Götürüldüğü mekâna gelince iner ve bir kapıdan geçer. Önünde bir masa; üzerinde birden sekize kadar olan sayıların yazılı olduğu kartlar, bir zarf ve birkaç deste para vardır. Zarfı açıp okuduğunda bir yarışmaya davet edildiği, isterse numaralardan birini seçip sahne perdesinin arkasına geçebileceği söylenir. Yarışmak istemezse masada duran 25 milyonu alıp buradan sessizce gidebileceği de yazılıdır.
Neye uğradığını şaşıran ve iyice afallayan adam, hâlâ bir şaka malzemesi olduğunu düşünür ve kararsız kalır.
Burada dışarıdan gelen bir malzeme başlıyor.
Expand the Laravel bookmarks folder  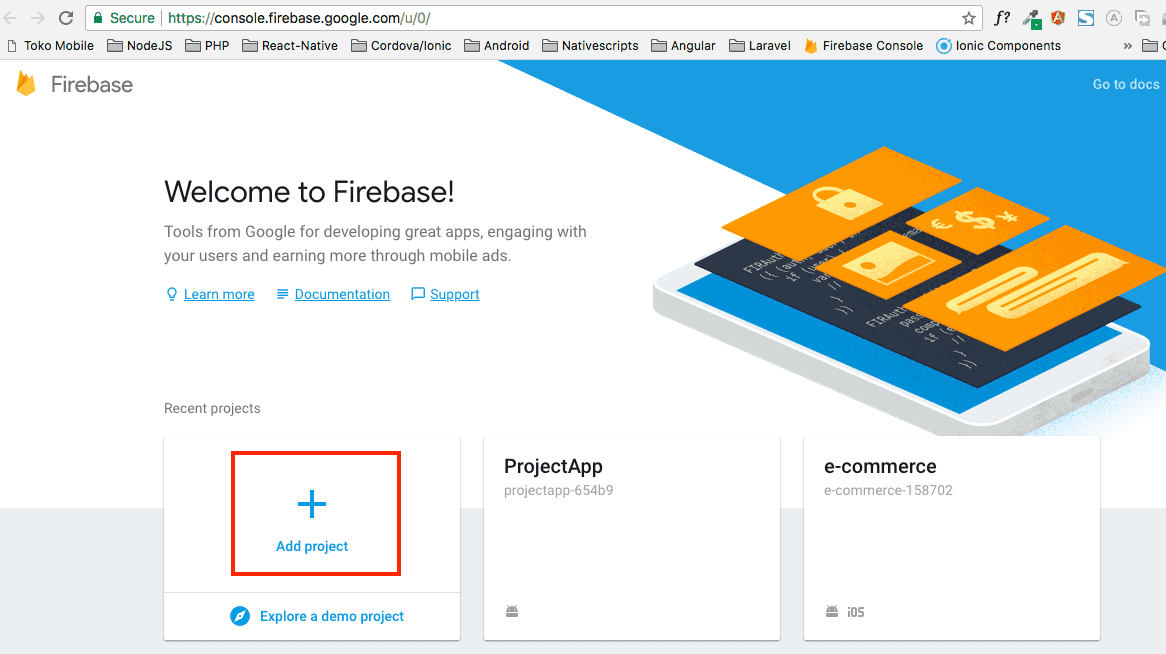[760, 45]
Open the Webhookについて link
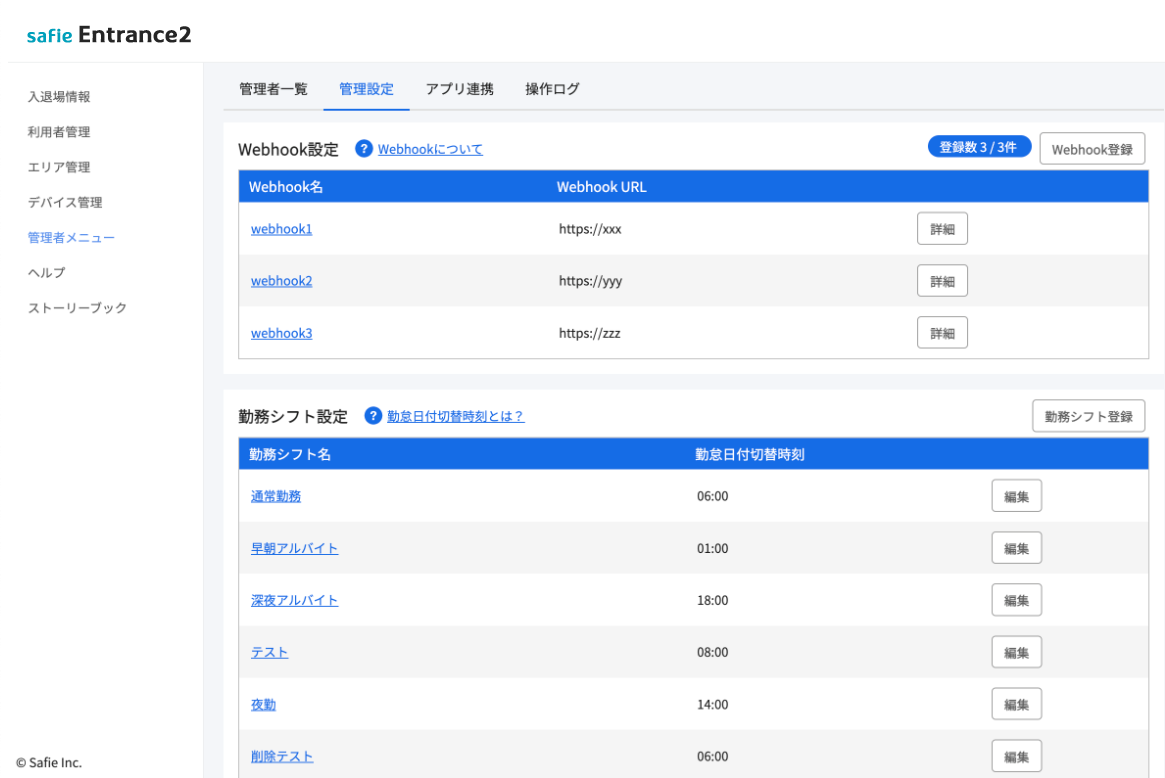Screen dimensions: 1165x778 (430, 149)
Tam paraları alıp oradan ayrılmak üzereyken reddedemeyeceği bir teklif gelir telefonuna. Büyük ödülün hayallerin ötesinde bir rakam olduğunu görmek ikna etmeye yetmiştir onu.
Perdenin ilerisine geçer ve karşısında 8 kattan oluşan yapıyı görür. Ortadaki kocaman alanda havuz vardır ama sadece görünüşte. Yiyecek içecek satılan dükkanlar vardır ama hepsi makettir.
3 numaralı kartı seçtiği için 3. kata çıkmayı akıl eder ve 3 numaralı kapıdan içeri girer. Odada hiçbir şey yoktur. Bir servis asansörünün kapısı açılır ve içinden bazı giysiler ve bir zarf daha çıkar. Orada yarışmanın kuralları yazılıdır. Gece 00:00'da başlayacaktır oyun. Kısa süre sonra, ona verilen ve üzerinde kapı numarası yazan elbiseleri giydikten sonra başlar her şey. O anda ekranda bir sayı belirir. 3 dakika sonra 90.000 kazanmıştır. Yarışmanın mantığı şöyledir: Orada bulundukları her dakikada kazanacakları para katlanarak artmaktadır.
Bunu fark eden tüm kat sahipleri delice sevinir. Yiyecek ve içecek dışında her şeyi sipariş edebilecekleri bir telefon vardır. Her şeyi satın alabilirler fakat dış dünyanın tam yüz katına. Mesela herhangi bir eşya dışarıda 1 birimse, burada 100 birimdir. İlk başta cimriliklerinden ölmek üzere olan insanlar zamanla yastık, battaniye ve hayatlarını kolaylaştıracak şeyler satın almaya başlar. :)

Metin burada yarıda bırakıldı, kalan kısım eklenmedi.